In studies of men of European ancestry, rare pathogenic variants in DNA repair pathway genes have been shown to be associated with risk of aggressive prostate cancer. The contribution of rare coding variation to prostate cancer risk in men of African ancestry has not been established.
We sequenced a panel of 19 DNA repair and cancer predisposition genes in 2,453 African American and 1,151 Ugandan prostate cancer cases and controls. Rare variants were classified as pathogenic or putatively functionally disruptive and examined in association with prostate cancer risk and disease aggressiveness in gene and pathway-level association analyses.

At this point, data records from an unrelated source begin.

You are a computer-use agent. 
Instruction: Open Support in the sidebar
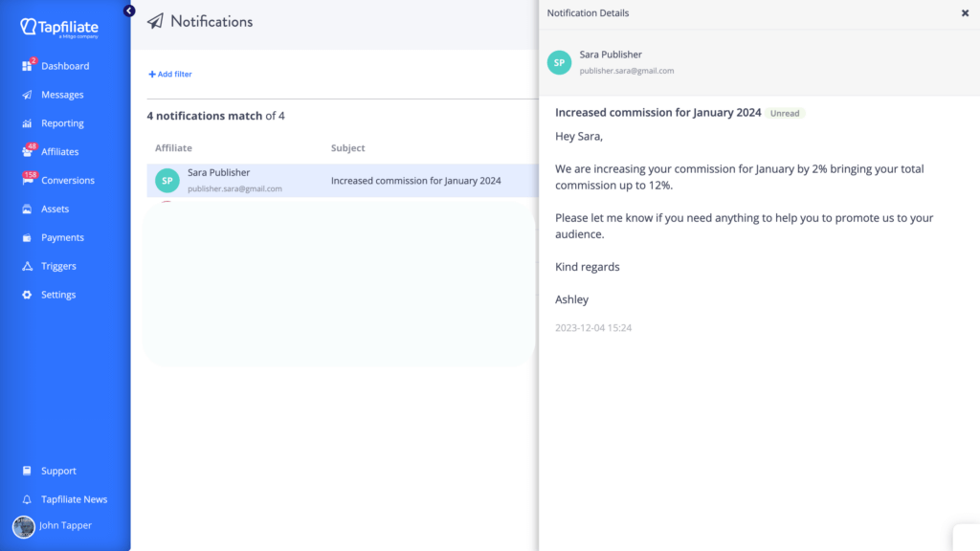[57, 471]
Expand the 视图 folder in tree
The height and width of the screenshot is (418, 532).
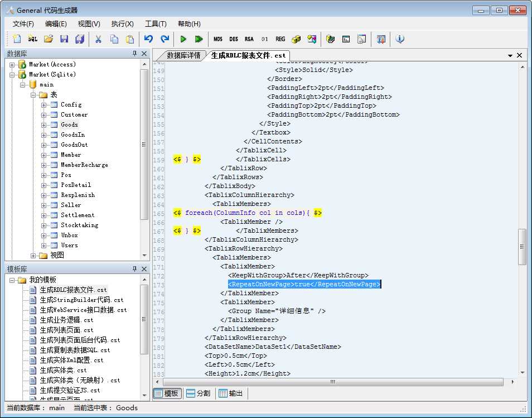click(x=33, y=256)
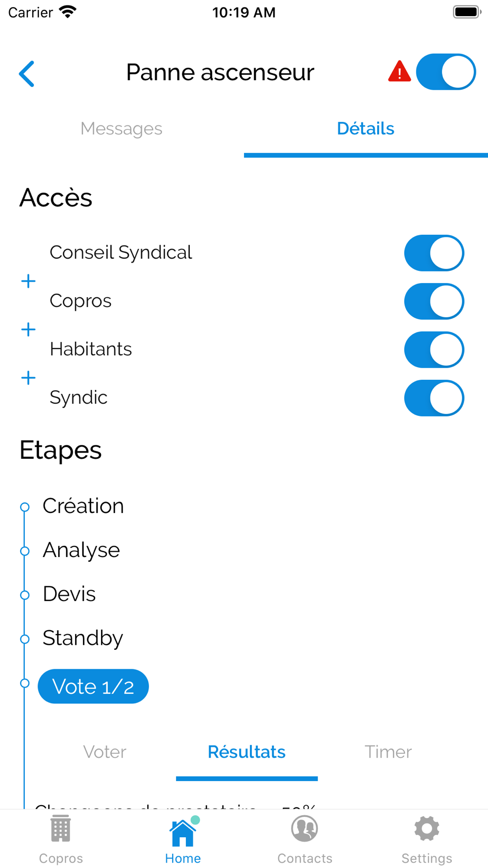
Task: Tap the back chevron arrow
Action: (x=27, y=74)
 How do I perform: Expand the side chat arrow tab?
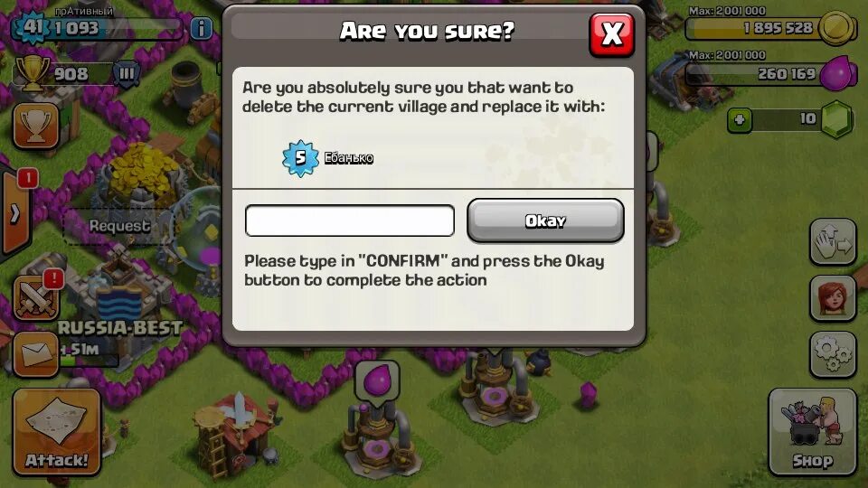(x=14, y=213)
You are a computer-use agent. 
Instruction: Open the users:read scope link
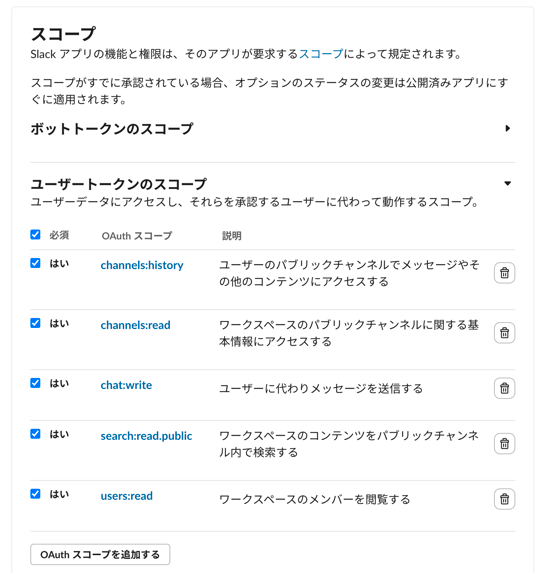[126, 496]
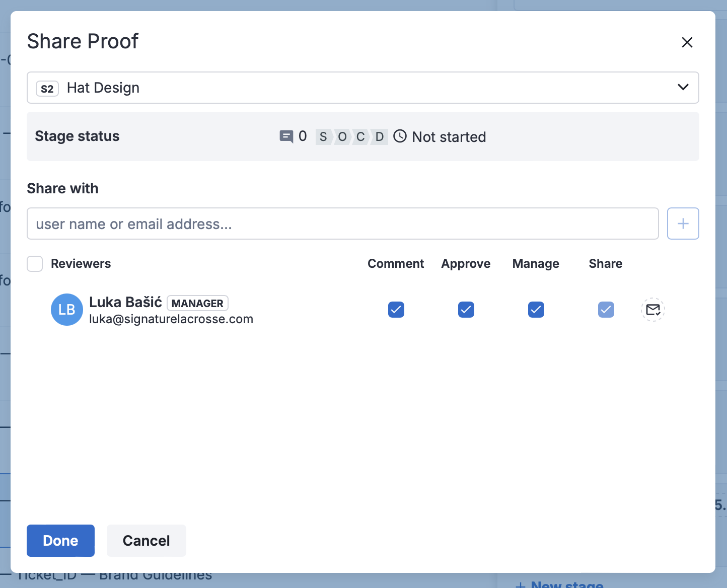Uncheck Comment permission for Luka Bašić
Viewport: 727px width, 588px height.
coord(396,310)
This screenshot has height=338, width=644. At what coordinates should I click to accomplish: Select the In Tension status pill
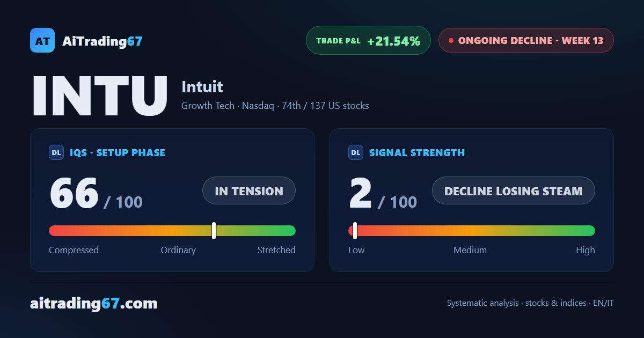tap(249, 190)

Pathogenic variants were found in 75 out of 2,098 cases (3.6%) and 31 out of 1,481 controls (2.1%) (OR=1.82, 95% CI=1.19 to 2.79, P=0.0044) with the association being stronger for more aggressive disease phenotypes (OR=3.10, 95% CI=1.54 to 6.23, P=0.0022). The highest risks for aggressive disease were observed with pathogenic variants in the ATM, BRCA2, PALB2 and NBN genes, with odds ratios ranging from ~4 to 15 in the combined study sample of African American and Ugandan men. Rare, non-pathogenic, non-synonymous variants did not have a major impact on risk of overall prostate cancer or disease aggressiveness.
This is the first study aimed to investigate the contribution of rare pathogenic and non-pathogenic coding variation in DNA repair genes to risk of prostate cancer and aggressive disease specifically in men of African ancestry. Rare pathogenic variants in BRCA2, ATM, PALB2 and NBN were significantly associated with high risk of aggressive disease. In addition, we found a substantial number of pathogenic variants that had not been previously reported in major public databases and highlights the importance of sequencing efforts in genetically diverse populations. These findings underscore the clinical relevance of rare pathogenic variants in DNA repair genes in men of African ancestry, which could be used to build better predictive and prognostic gene-based tests to identify men at higher risk of aggressive prostate cancer in this population.